List the stretch of items from the line containing "Task: Tap the black 45 RSI value tag" through the line containing "Action: 547,296", both lines included, as a numbered list with blank lines omitted.

++++ DATA FOR THIS EXERCISE

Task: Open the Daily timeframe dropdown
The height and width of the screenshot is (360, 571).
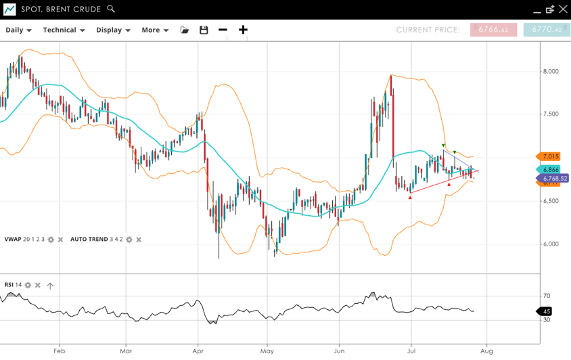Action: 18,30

++++++++
++++ DATA FOR THIS EXERCISE

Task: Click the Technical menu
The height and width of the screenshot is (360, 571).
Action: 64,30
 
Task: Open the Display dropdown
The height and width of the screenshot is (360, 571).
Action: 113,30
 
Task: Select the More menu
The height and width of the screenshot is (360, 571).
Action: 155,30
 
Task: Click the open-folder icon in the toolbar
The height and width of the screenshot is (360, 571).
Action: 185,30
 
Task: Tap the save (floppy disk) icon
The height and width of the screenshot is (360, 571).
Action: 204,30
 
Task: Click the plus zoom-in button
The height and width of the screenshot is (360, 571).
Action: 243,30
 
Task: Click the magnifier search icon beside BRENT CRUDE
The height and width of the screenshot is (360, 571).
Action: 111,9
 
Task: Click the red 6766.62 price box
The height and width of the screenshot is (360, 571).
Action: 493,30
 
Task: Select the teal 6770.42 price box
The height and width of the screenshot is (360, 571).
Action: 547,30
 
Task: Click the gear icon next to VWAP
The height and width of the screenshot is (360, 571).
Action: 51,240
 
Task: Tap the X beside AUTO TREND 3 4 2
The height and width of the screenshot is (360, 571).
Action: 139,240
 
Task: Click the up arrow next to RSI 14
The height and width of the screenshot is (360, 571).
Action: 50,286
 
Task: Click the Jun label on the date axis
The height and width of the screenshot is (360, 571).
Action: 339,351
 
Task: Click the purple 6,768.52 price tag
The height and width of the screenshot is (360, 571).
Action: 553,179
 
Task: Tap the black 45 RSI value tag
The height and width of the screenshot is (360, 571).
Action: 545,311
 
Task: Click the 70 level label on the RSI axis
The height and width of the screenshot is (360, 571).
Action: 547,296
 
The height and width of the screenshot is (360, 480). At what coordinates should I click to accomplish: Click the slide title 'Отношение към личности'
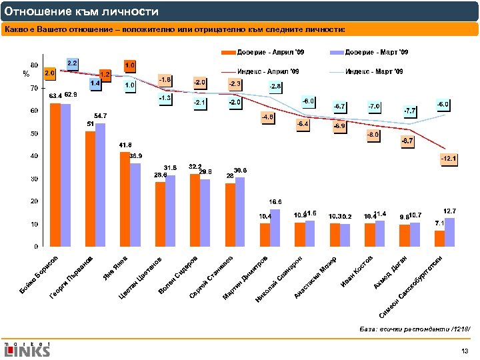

++++++++
++++ DATA FOR THIS EXERCISE

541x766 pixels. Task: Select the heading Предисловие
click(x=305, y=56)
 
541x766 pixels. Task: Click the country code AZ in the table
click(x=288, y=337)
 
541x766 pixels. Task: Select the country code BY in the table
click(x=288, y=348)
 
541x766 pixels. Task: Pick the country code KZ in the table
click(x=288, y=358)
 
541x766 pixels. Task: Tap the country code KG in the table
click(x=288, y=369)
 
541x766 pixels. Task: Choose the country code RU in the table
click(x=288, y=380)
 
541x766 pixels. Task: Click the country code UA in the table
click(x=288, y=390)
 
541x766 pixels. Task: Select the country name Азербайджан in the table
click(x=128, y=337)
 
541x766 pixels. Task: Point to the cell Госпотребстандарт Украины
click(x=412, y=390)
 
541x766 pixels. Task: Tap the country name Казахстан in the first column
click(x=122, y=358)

++++++++

▶ [EXERCISE OUTPUT]:
1. Task: Tap the black 45 RSI value tag
2. The height and width of the screenshot is (360, 571).
3. Action: 545,311
4. Task: Click the 70 level label on the RSI axis
5. The height and width of the screenshot is (360, 571).
6. Action: 547,296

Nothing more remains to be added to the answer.